Around the World in 2.2 Million Stops

Chris Shughrue - December 9, 2019

There may be 150 million places in the world. What if you wanted to visit all of them? How would you plan this epic trip—and make sure it didn’t take a lifetime?

To answer this question, we consulted the models we’ve built. These models predict the location of all the places in the world, including places that haven’t yet been mapped.

Figure 1. Share of earth’s surface coverage. Areas occupied by places accounts for less than 1% of the planet.

Let’s tackle this problem by starting at a far zoom Powers of Ten style. Earth’s surface area is 196 million mi2, of which 29% is land. Humans directly modify and control 55% of this vast area. Most human-controlled land is used for farming and livestock—not especially inviting stops for a world tour.

Human settlements—cities, towns, and villages—occupy only a small fraction of the world, approximately 1.7% of Earth’s surface (Figure 1). For now, we’ll focus on the land actually inhabited by humans.

Figure 2. Global place density predictions (top). Insets show detailed predictions for San Francisco, USA (lower left) and Kuala Lumpur, Malaysia (lower right).

Our predictive modeling takes over from here. We can break the globe down into 691 million small hexagonal tiles and predict how many places are located in each of them (see more in Methods below). Next, we can predict which of these tiles are occupied by places, and how many places we expect to show up in each (Figure 2).

It turns out that of these 691 million tiles, only 2.2 million are occupied by places. This means the planetary place-footprint accounts for only 0.3% of the earth’s surface. This seemingly tiny footprint makes sense when we consider that places tend to be clustered, even within cities and towns. Residential areas, highways, and parking lots, for example, cover large areas but contain very few places to visit.

So where exactly are the places?

Most tiles with places are in cities -- not surprising given that now more than half of the world’s population lives in urban areas. Some regions of the world are more densely urbanized than others, giving rise to uneven patterns in the distribution of places. In regions such as Southern and South-Eastern Asia, about three-quarters of places are in urban areas, whereas Southern and Northern Africa are less urbanized and have the majority of places outside of cities (Figure 3).

Figure 3. Fraction of places located in urban areas by region. In a majority-urban world, places are mostly situated in cities, except in Northern and Southern Africa.

How does this help us plan our trip? It turns out places in urban areas are more densely clustered together. Globally, our models show, tiles in urban areas have nearly twice as many places as those outside urban areas. So before we worry about scouring the countryside for places, starting in cities is a quick way to cover a lot of ground. And in particular, parts of Asia and Oceania might be great places to start.

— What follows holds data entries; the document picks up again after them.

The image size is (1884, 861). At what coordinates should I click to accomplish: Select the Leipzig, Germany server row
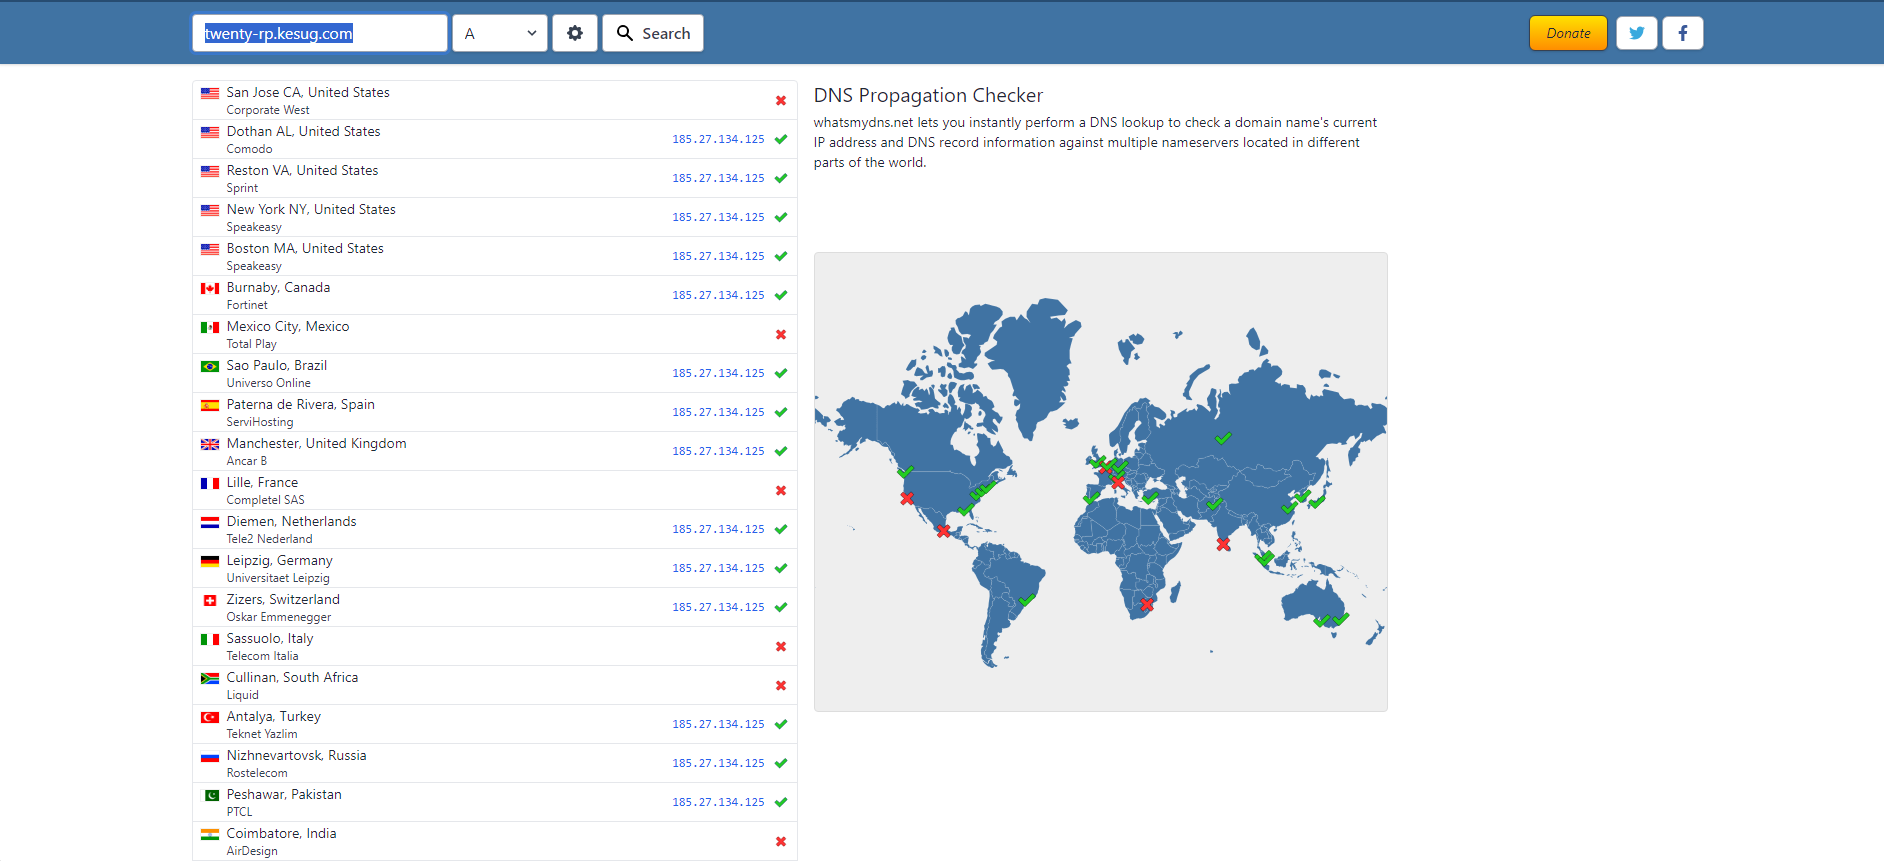point(495,568)
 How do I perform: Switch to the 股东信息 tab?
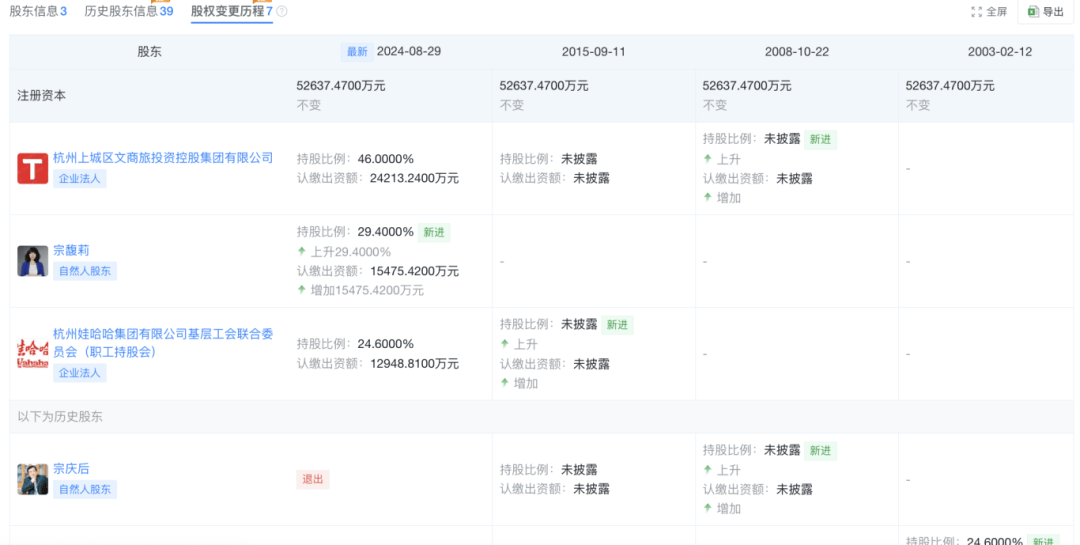click(38, 11)
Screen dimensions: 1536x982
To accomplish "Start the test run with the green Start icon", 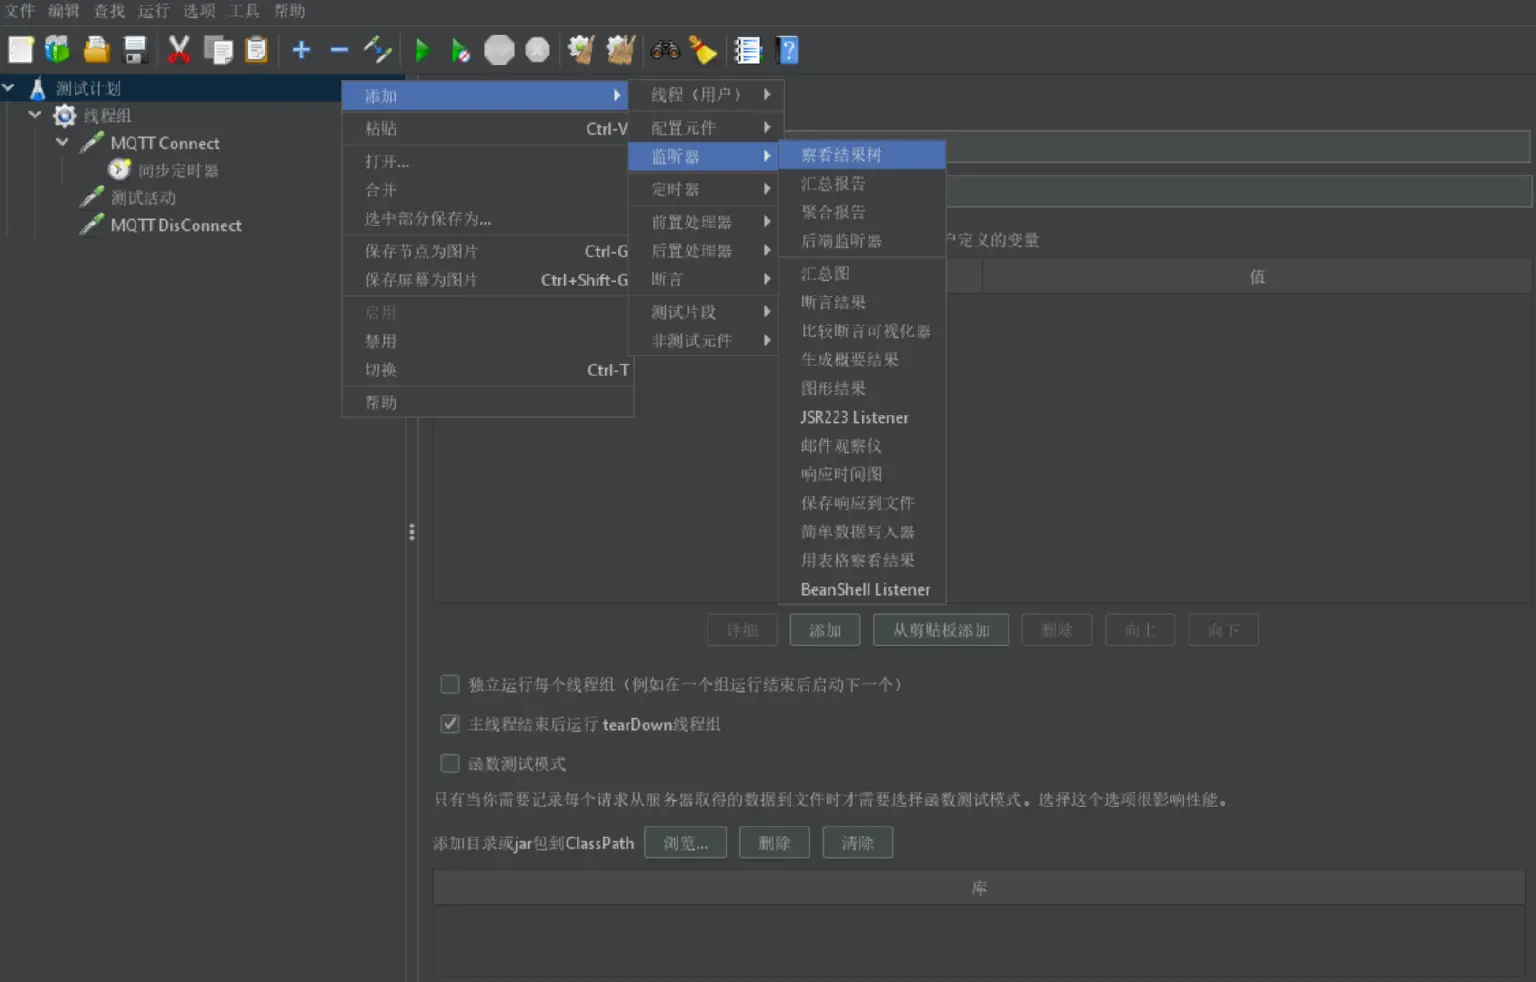I will point(422,50).
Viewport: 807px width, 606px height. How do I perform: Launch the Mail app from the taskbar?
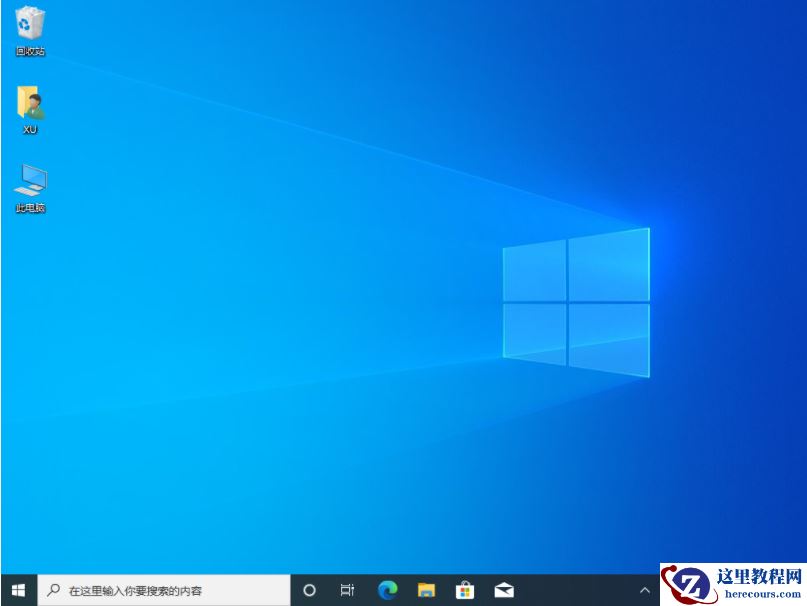[x=503, y=589]
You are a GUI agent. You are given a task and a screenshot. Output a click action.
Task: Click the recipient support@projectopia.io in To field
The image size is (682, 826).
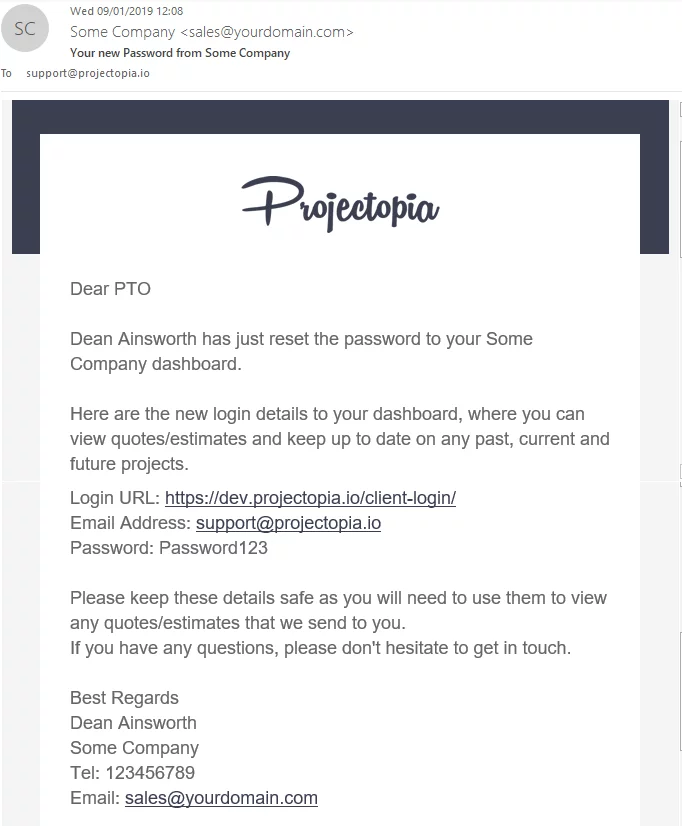click(x=88, y=73)
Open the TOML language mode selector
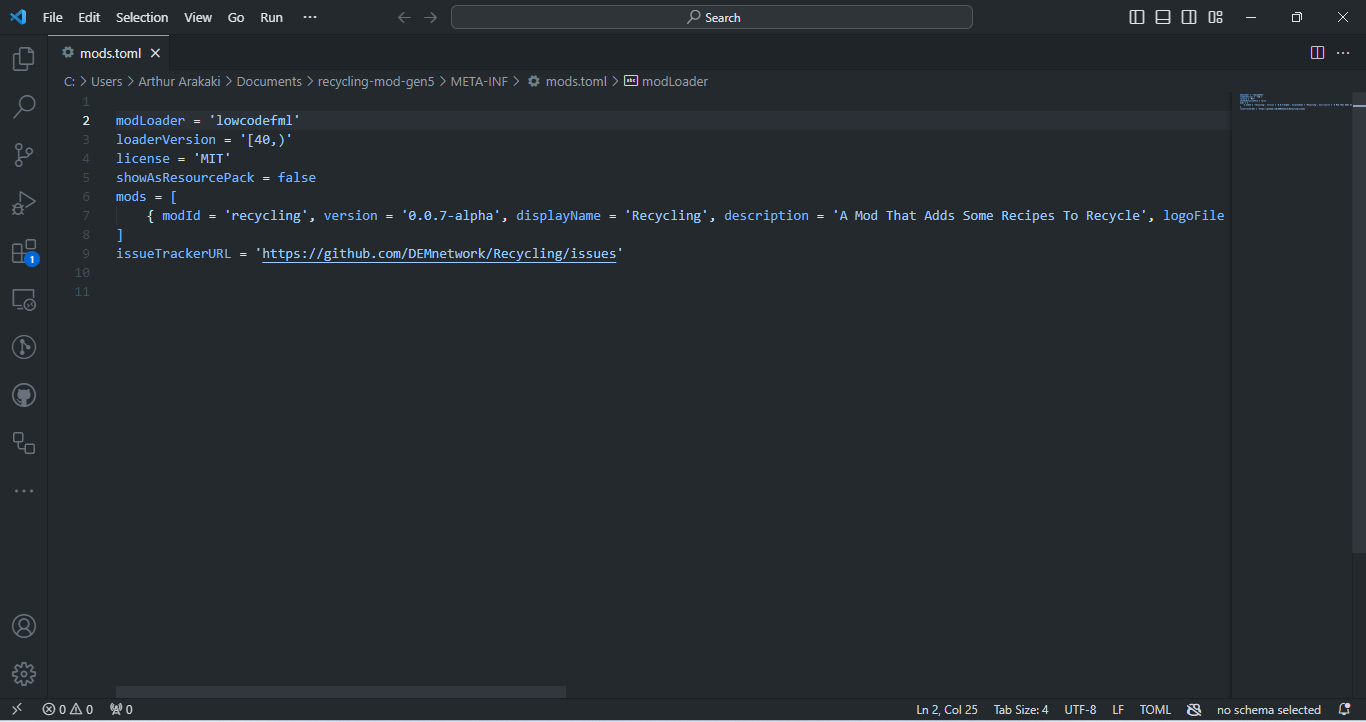 coord(1155,710)
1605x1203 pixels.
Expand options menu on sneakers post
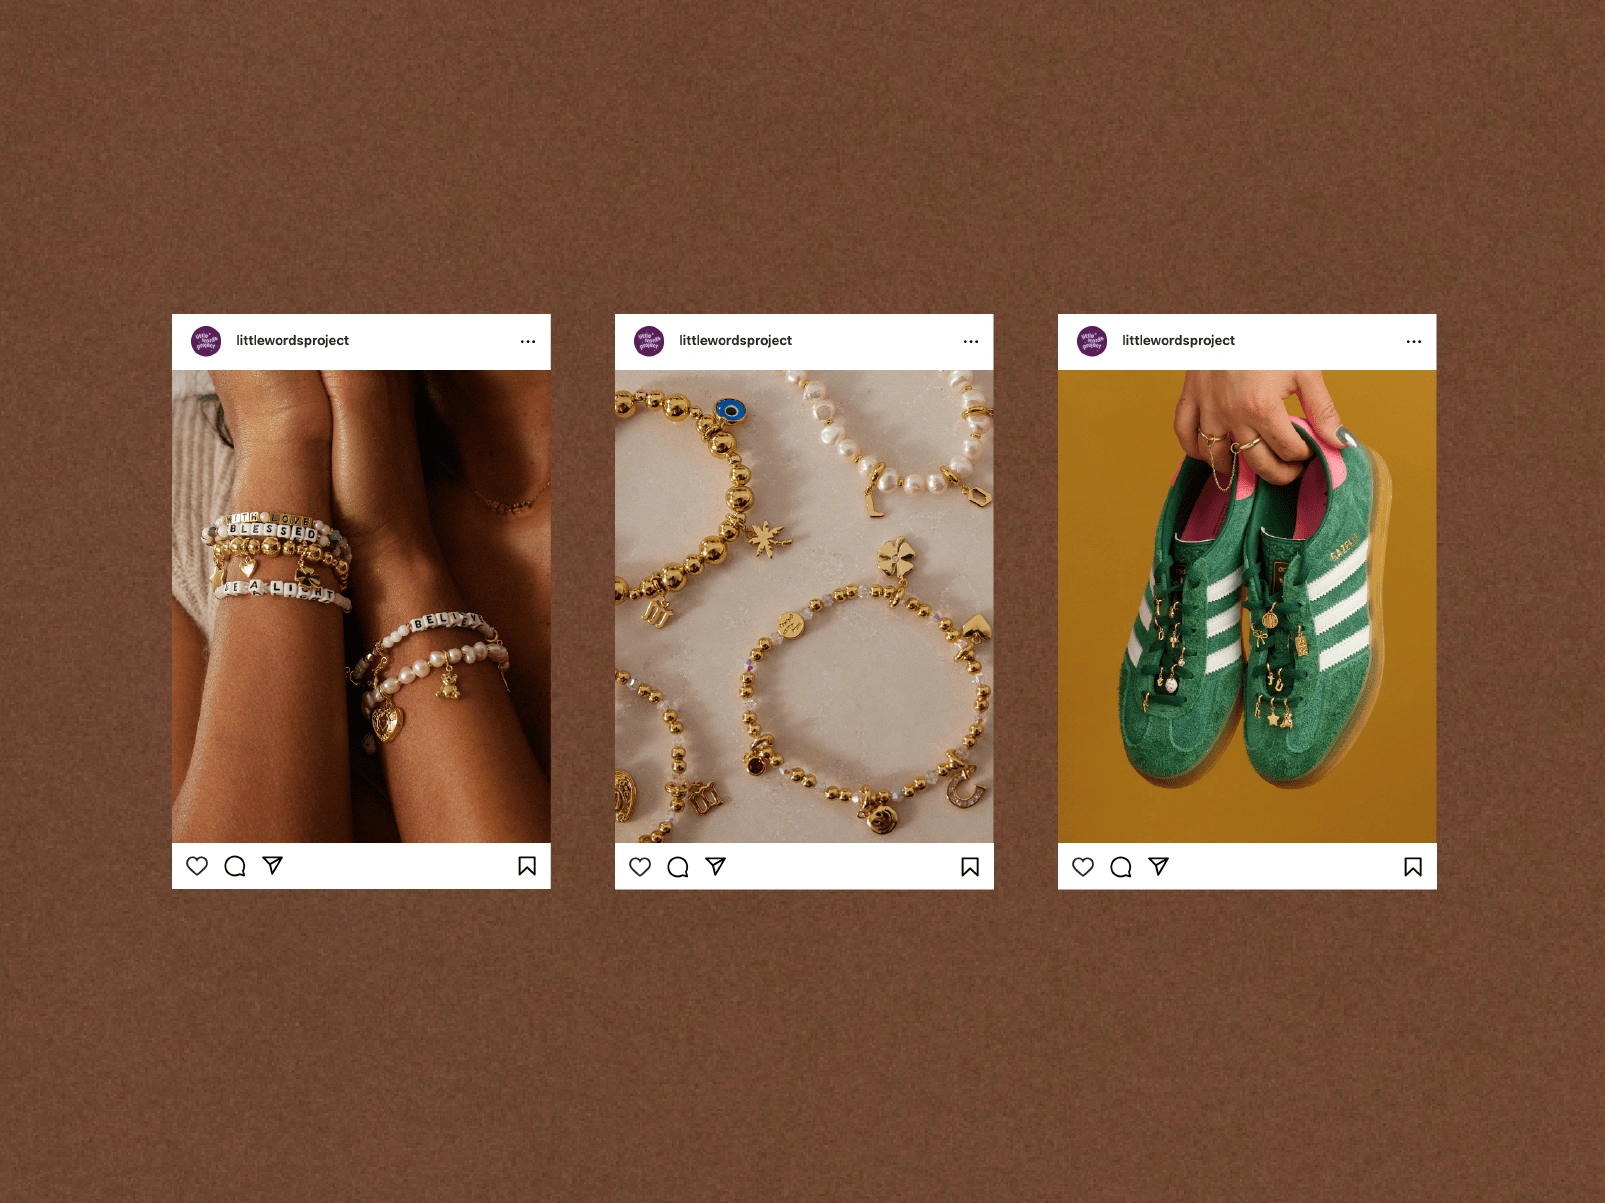[x=1414, y=341]
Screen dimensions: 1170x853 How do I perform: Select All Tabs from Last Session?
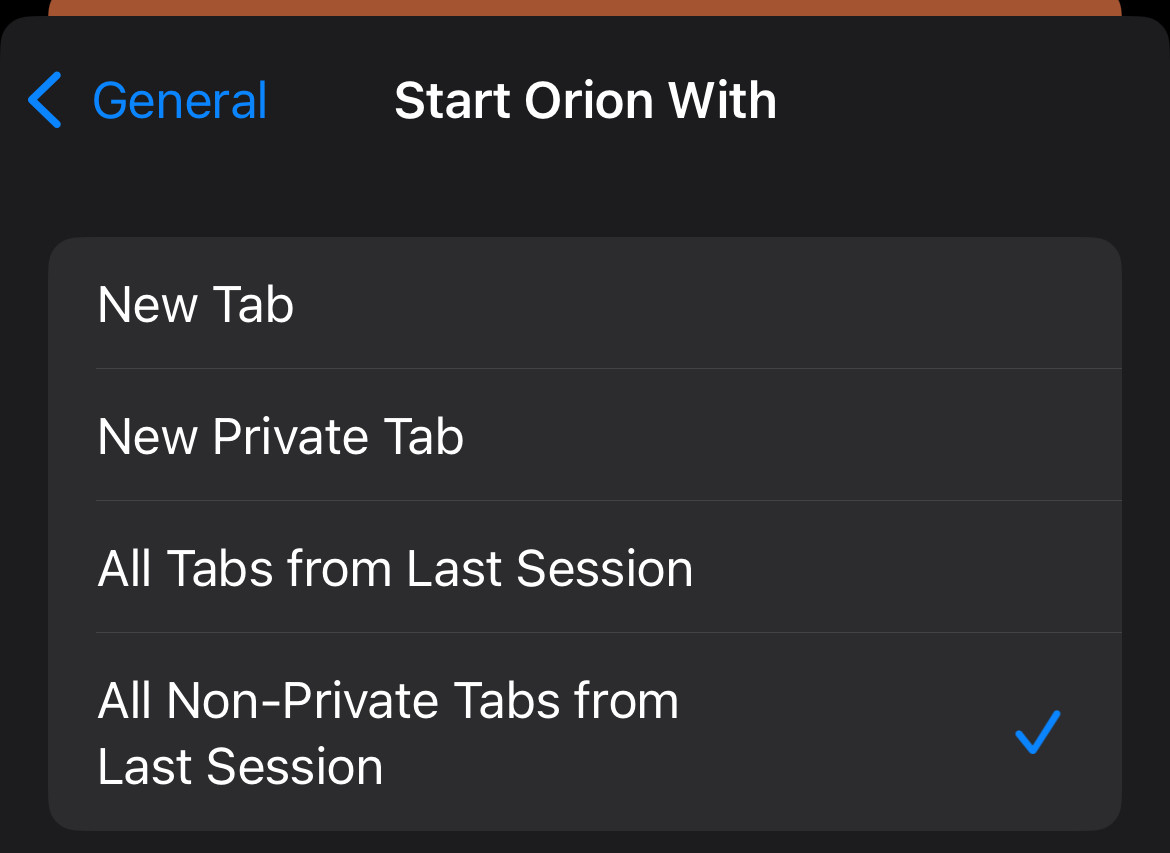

But, of course, not all cities are the same. Social and economic aspects of cities appear to be highly skewed, a pattern known as Zipf’s Law. For example, the most populous city in a country generally has about twice as many people as the second-most-populous city. The second-most-populous city will have significantly more inhabitants than the third city, and so on. Most cities have relatively few people compared to the biggest cities (think New York versus a typical American city such as Lynchburg, VA).

We observe the same kind of pattern in the distribution of places (Figure 4). The 25 most place-dense cities account for 14% of all the places in the world. That means you could visit a seventh of all the places in the world in just 25 trips between particular cities. We could use this information to focus our tour around hotspots of activity, starting in the cities with the dominant share of places and working our way down the list.

Figure 4. Share of places in each city versus the ranking of the city from most to fewest places. The top 10 most place-dense cities account for 16% of all the places in cities in the world.

We can extend this example to think about specific tiles, rather than grouping by city or region. Let’s imagine we could teleport between the densest city block in Shanghai to the densest street in Mumbai. If we could line the tiles up in this way, from most to fewest places, we could shorten our trip significantly (Figure 5). After visiting only 18% of these carefully ordered tiles, we would have seen more than half of all the places in the world. By the time we made it to half of the tiles, we’d have seen more than 75% of the places in the world. After that, things would start to slow down on our journey as we visited less densely packed tiles.

Figure 5. Fraction of places encountered versus the fraction of all tiles visited in our hypothetical optimally efficient journey. By arranging our stops in order of most to least dense, our return on trips starts off high.

Though this thought experiment may not provide a concrete itinerary to navigate the world, it does highlight an application of StreetCred technology. The vast majority of the potential places we would want to visit haven’t been mapped, but we can use this kind of analysis to help figure out how to most efficiently map the world. After that, it’s smooth sailing (or just 2.2 million point-to-point flights) to see it all.

Methods

We developed a global machine learning model to predict the density of POIs for each of 691 million hexagonal H3 tiles. Our models make predictions based on VIIRS nightime light data, satellite-derived historic land-cover and land-use data, street network statistics, and administrative geography such as city, world region, and development level. Models are trained on a combination of StreetCred data and OSM point of interest data which have been adjusted for undersampling where appropriate using a Leslie Depletion method.